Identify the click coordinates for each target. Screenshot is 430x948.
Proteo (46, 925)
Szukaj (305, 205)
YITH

==

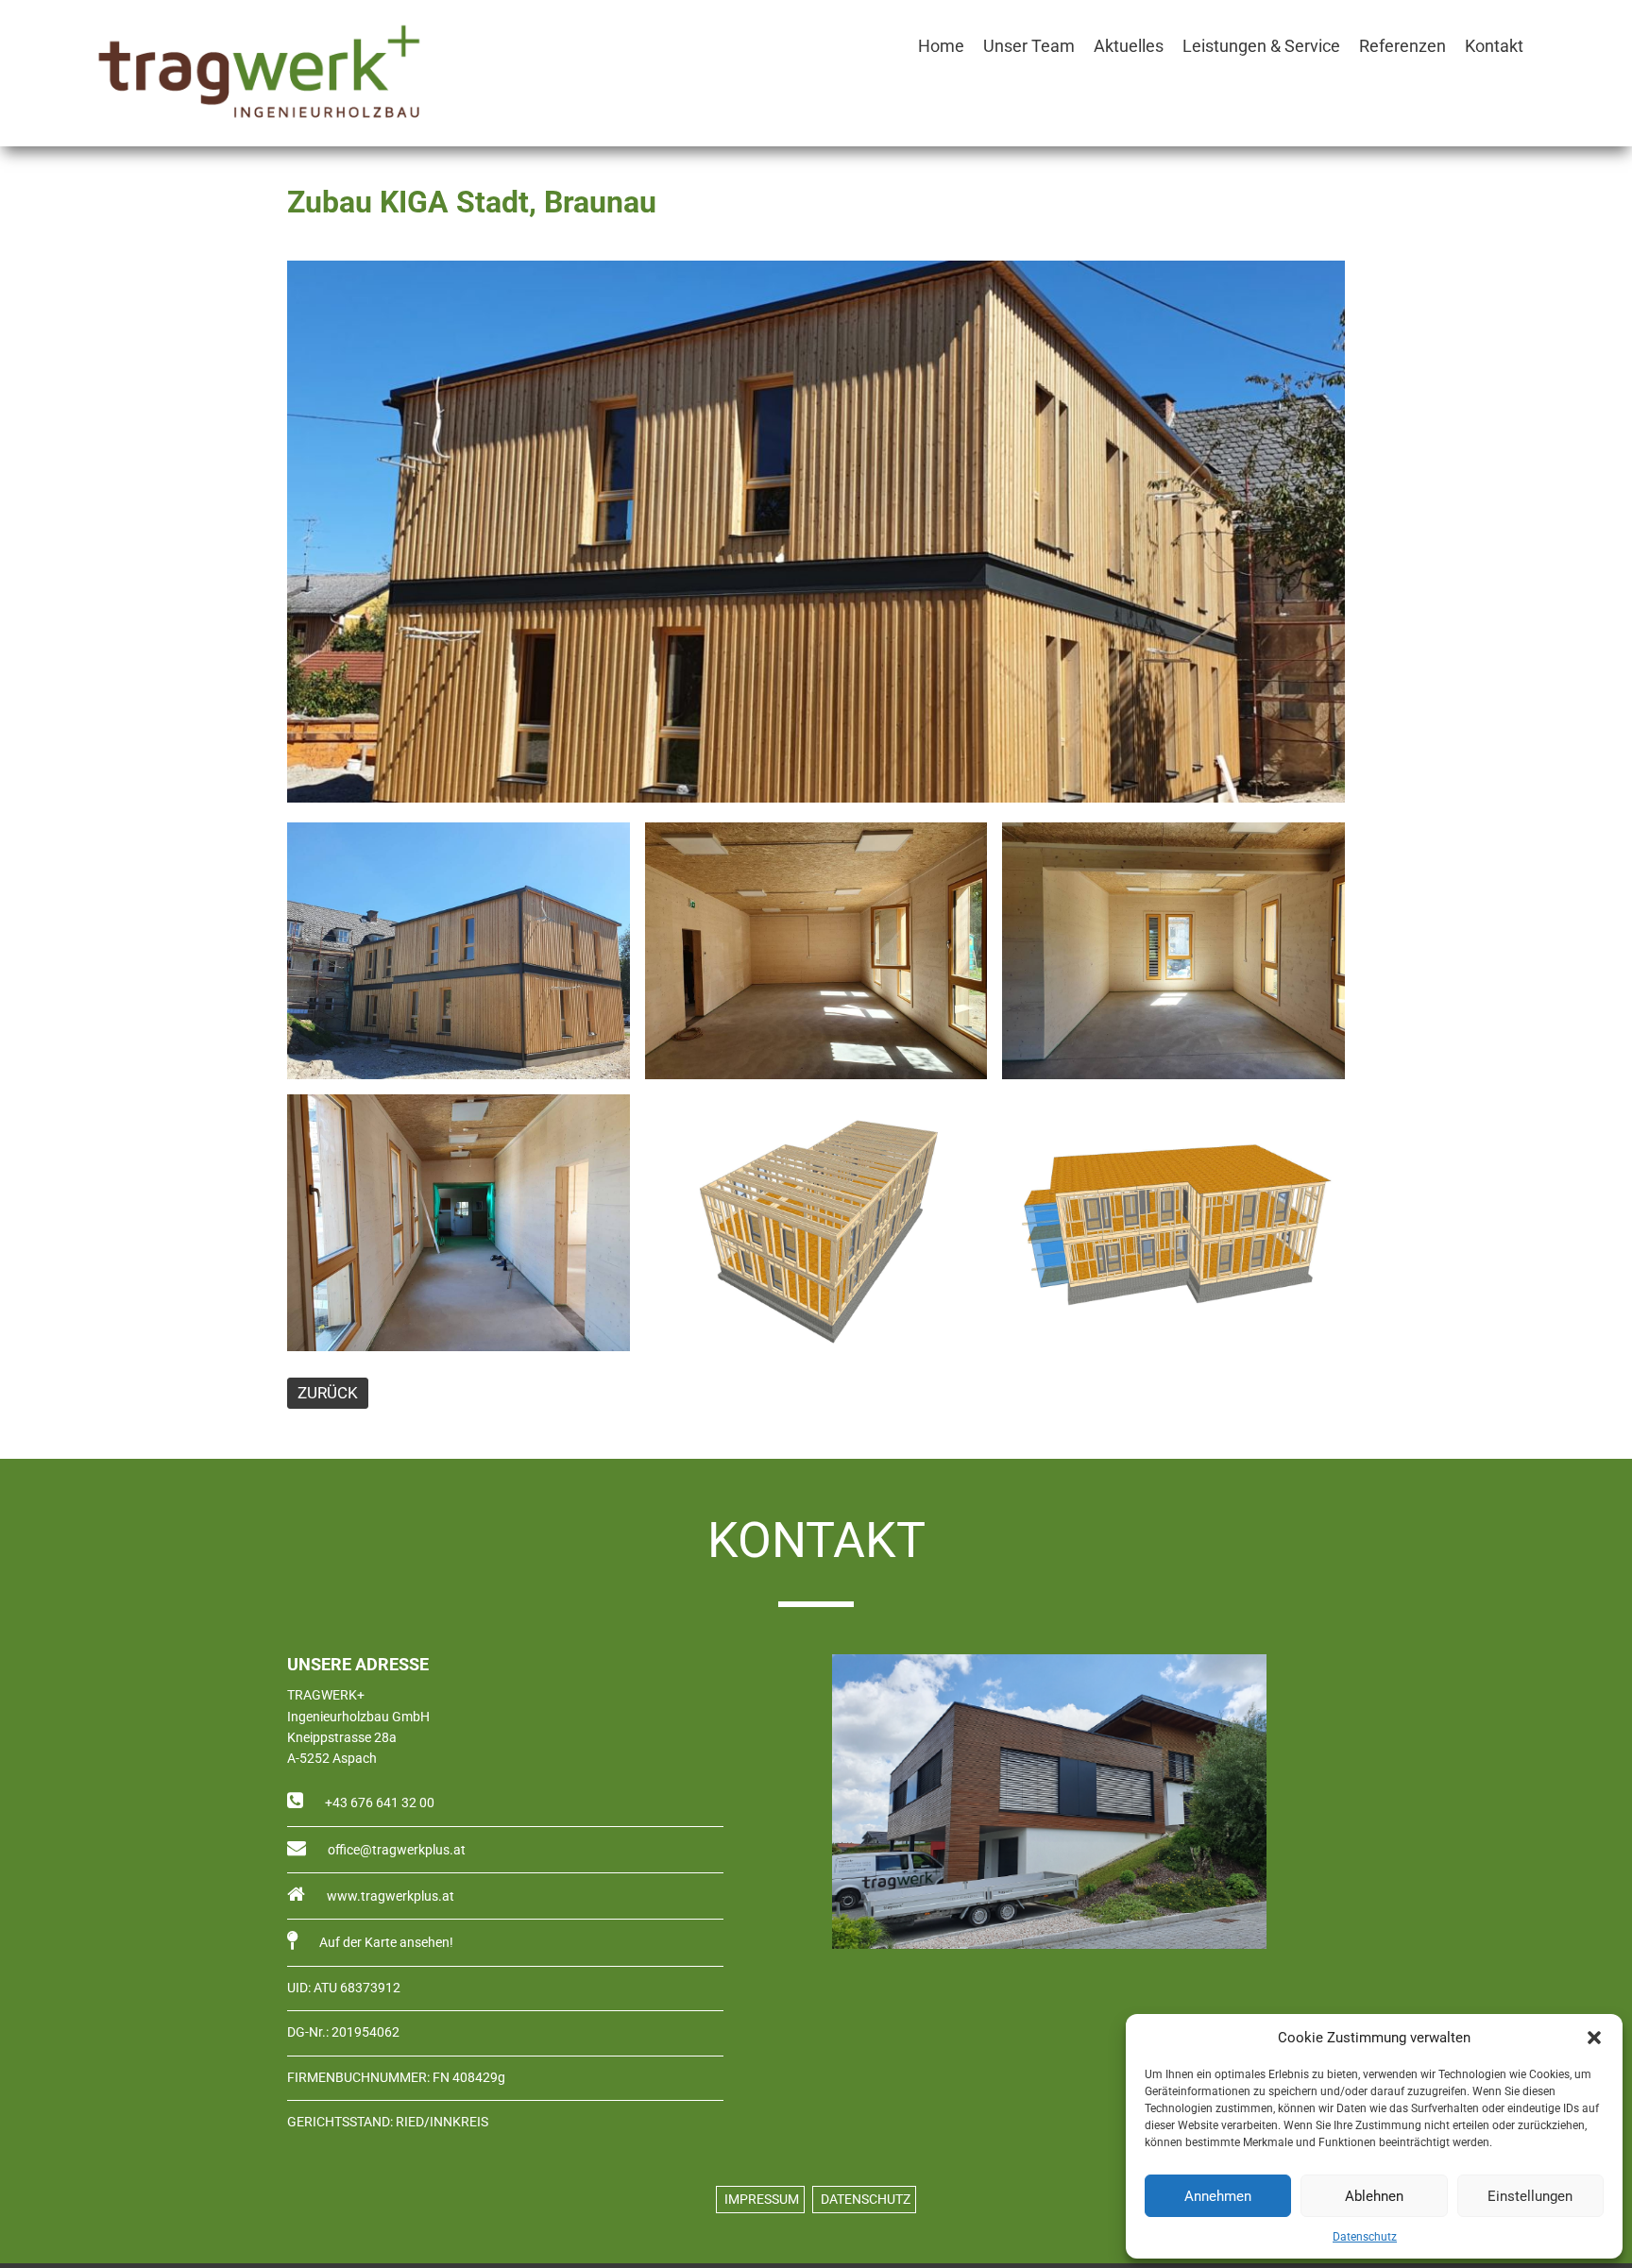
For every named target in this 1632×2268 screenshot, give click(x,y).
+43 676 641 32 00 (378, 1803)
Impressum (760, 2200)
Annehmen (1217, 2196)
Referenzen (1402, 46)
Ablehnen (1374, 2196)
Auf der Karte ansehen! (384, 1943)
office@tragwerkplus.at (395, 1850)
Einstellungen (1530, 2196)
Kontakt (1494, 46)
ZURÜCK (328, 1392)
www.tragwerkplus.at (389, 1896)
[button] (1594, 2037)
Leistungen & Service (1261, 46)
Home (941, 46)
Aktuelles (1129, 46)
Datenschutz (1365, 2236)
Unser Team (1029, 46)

*Task to complete*:
Pick out, from the lines above, every one that contains the string "target".

*Response area*:
Identify the click coordinates for each target. Screenshot is 430x948.
For every named target in this 1632×2268 screenshot, give click(x,y).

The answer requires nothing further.